Delta Lake provides ACID transaction guarantees between reads and writes. This means that:
- Multiple writers, even if they are across multiple clusters, can simultaneously modify a table and see a consistent snapshot view of the table and there will be a serial order for these writes.
- Readers will continue to see the consistent snapshot view of the table that the Apache Spark job started with, even when the table is modified during the job.
Delta Lake uses optimistic concurrency control to provide transactional guarantees between writes. Under this mechanism, writes operate in three stages:
- Read: Reads (if needed) the latest available version of the table to identify which files need to be modified (that is, rewritten).
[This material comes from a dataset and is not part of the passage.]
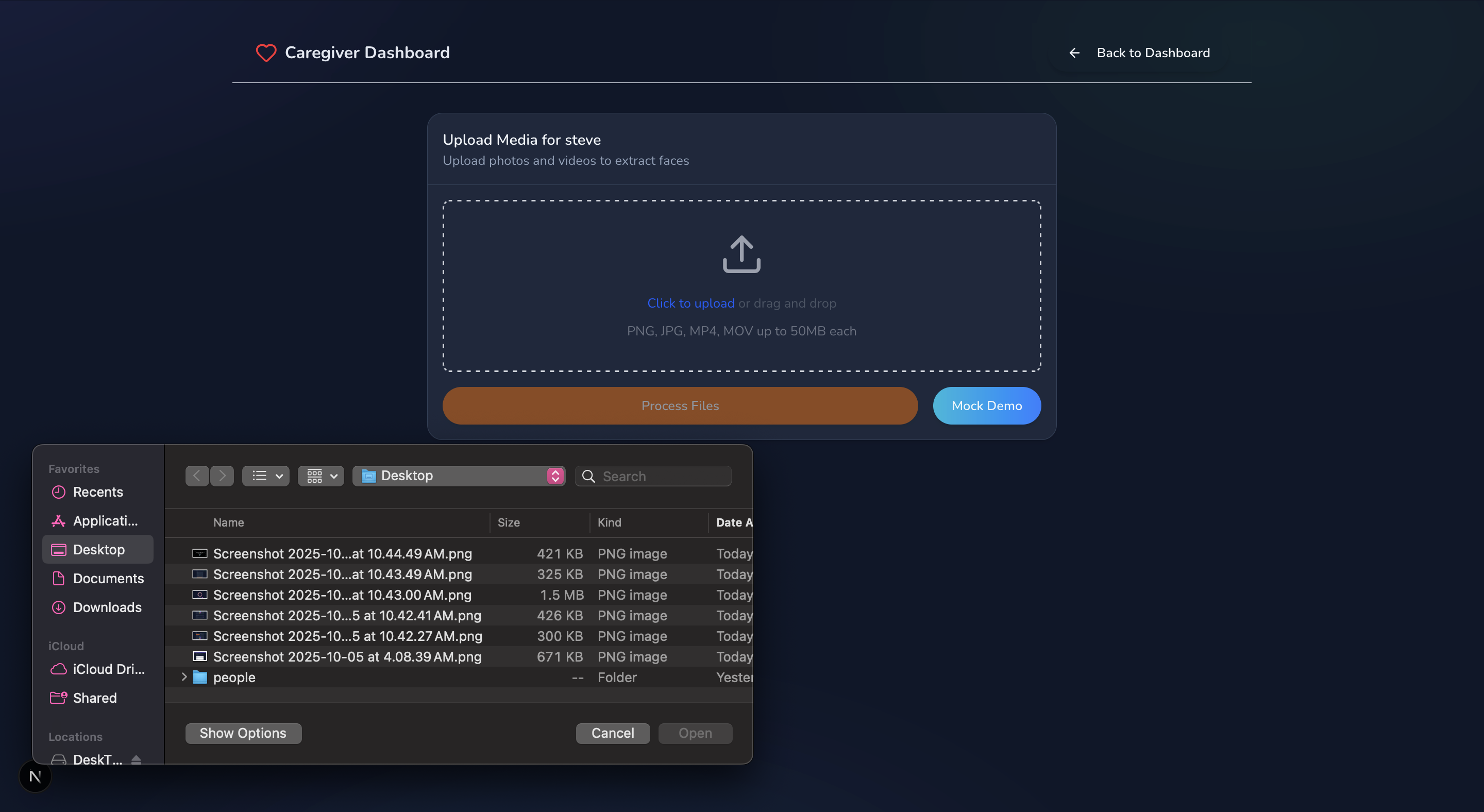Click the Click to upload link

click(690, 303)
- Write: Stages all the changes by writing new data files.
- Validate and commit: Before committing the changes, checks whether the proposed changes conflict with any other changes that may have been concurrently committed since the snapshot that was read. If there are no conflicts, all the staged changes are committed as a new versioned snapshot, and the write operation succeeds. However, if there are conflicts, the write operation fails with a concurrent modification exception rather than corrupting the table as would happen with open source Spark.
The isolation level of a table defines the degree to which a transaction must be isolated from modifications made by concurrent transactions. For information on the isolation levels supported by Delta Lake on Databricks, see Isolation Levels.